Document 9 IRISH ROMAN CATHOLIC BISHOPS OPPOSE CONSCRIPTION

This unanimous statement was issued on behalf of the Irish Roman Catholic hierarchy on 9 April 1918, a week before the Military Service Bill to extend conscription to Ireland was passed.

Statements have recently been appearing in the Press to indicate that the Government intend to include this country in a measure of conscription. Whether there is any foundation for these rumours we know not at the moment. But since the outbreak of hostilities four years ago the War Office has shown such utter lack of real touch with Irish conditions that it is quite possible something may be now proposed which, if attempted, would only crown the disasters which want of knowledge and want of sympathy have already entailed. To enforce conscription here without the consent of the people would be perfectly unwarrantable, and would soon and inevitably end in defeating its own purposes.

Had the Government in any reasonable time given Ireland the benefit of the principles, which are declared to be at stake in the war, by the concession of a full measure of self-government, there would have been no occasion for contemplating forced levies from her now. What between mismanagement and mischief-making this country has already been deplorably upset, and it would be a fatal mistake, surpassing the worst blunders of the past four years, to furnish a telling plea now for desperate courses by an attempt to enforce conscription. With all the responsibility that attaches to our pastoral office we feel bound to warn the Government against entering upon a policy so disastrous to the public interest, and to all order, public and private.

* **Goal**
Please copy everything in the bishops' statement from "Had the Government" down to "public and private.". The lines after this point are separate material, unrelated to the bishops' statement.

* **Data section**
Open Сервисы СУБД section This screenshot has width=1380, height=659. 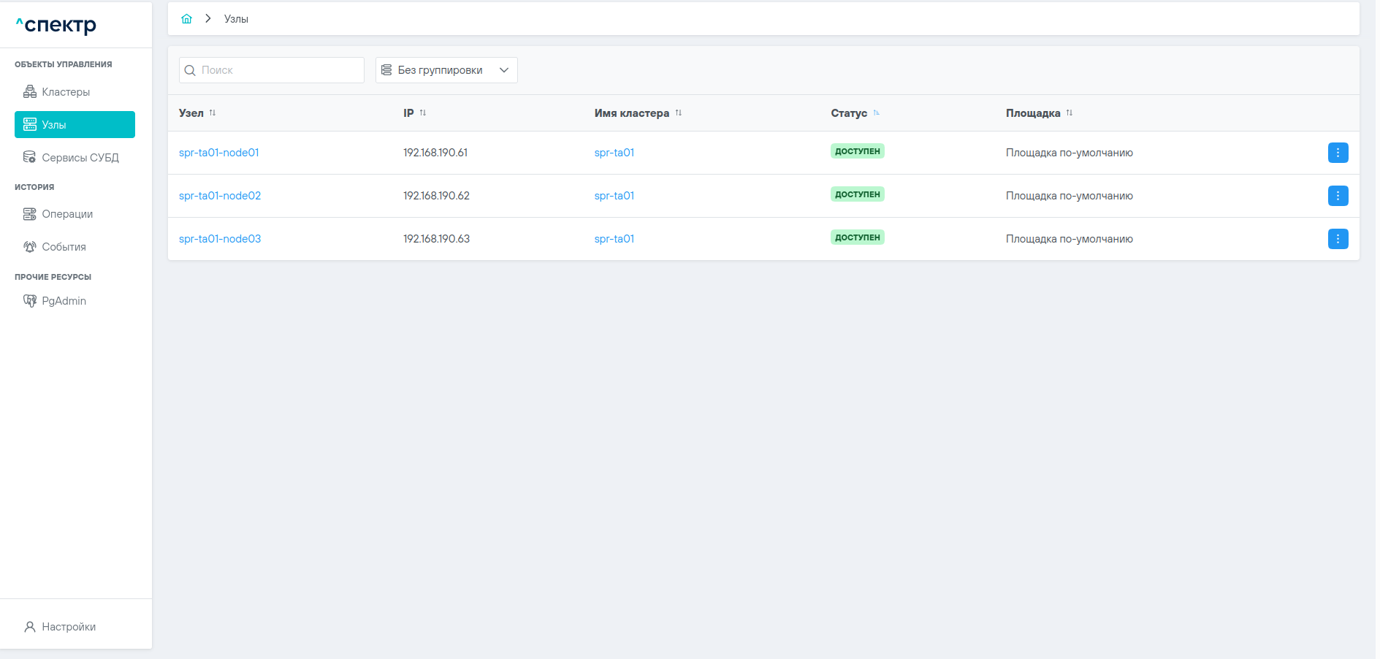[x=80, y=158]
==
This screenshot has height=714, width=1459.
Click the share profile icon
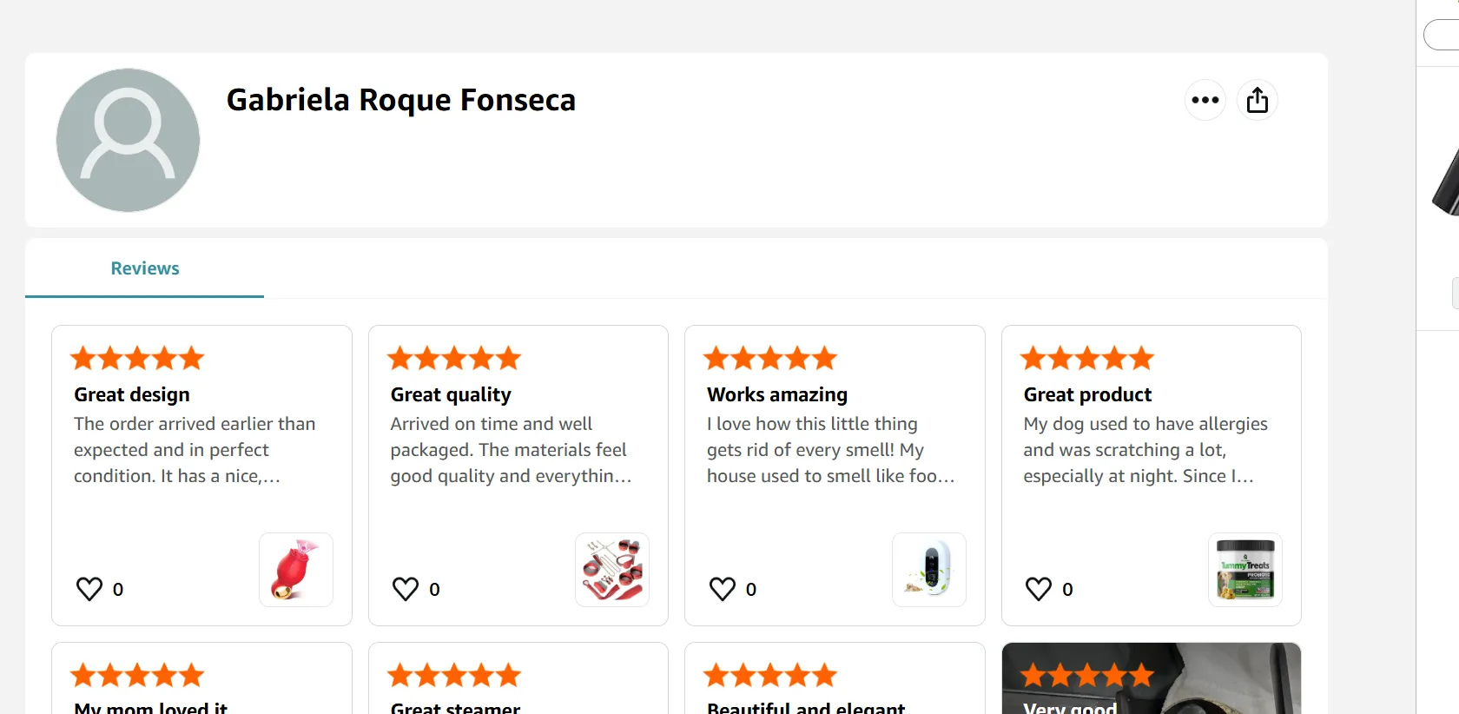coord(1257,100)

* **Solution to this task**
Had the Government in any reasonable time given Ireland the benefit of the principles, which are declared to be at stake in the war, by the concession of a full measure of self-government, there would have been no occasion for contemplating forced levies from her now. What between mismanagement and mischief-making this country has already been deplorably upset, and it would be a fatal mistake, surpassing the worst blunders of the past four years, to furnish a telling plea now for desperate courses by an attempt to enforce conscription. With all the responsibility that attaches to our pastoral office we feel bound to warn the Government against entering upon a policy so disastrous to the public interest, and to all order, public and private.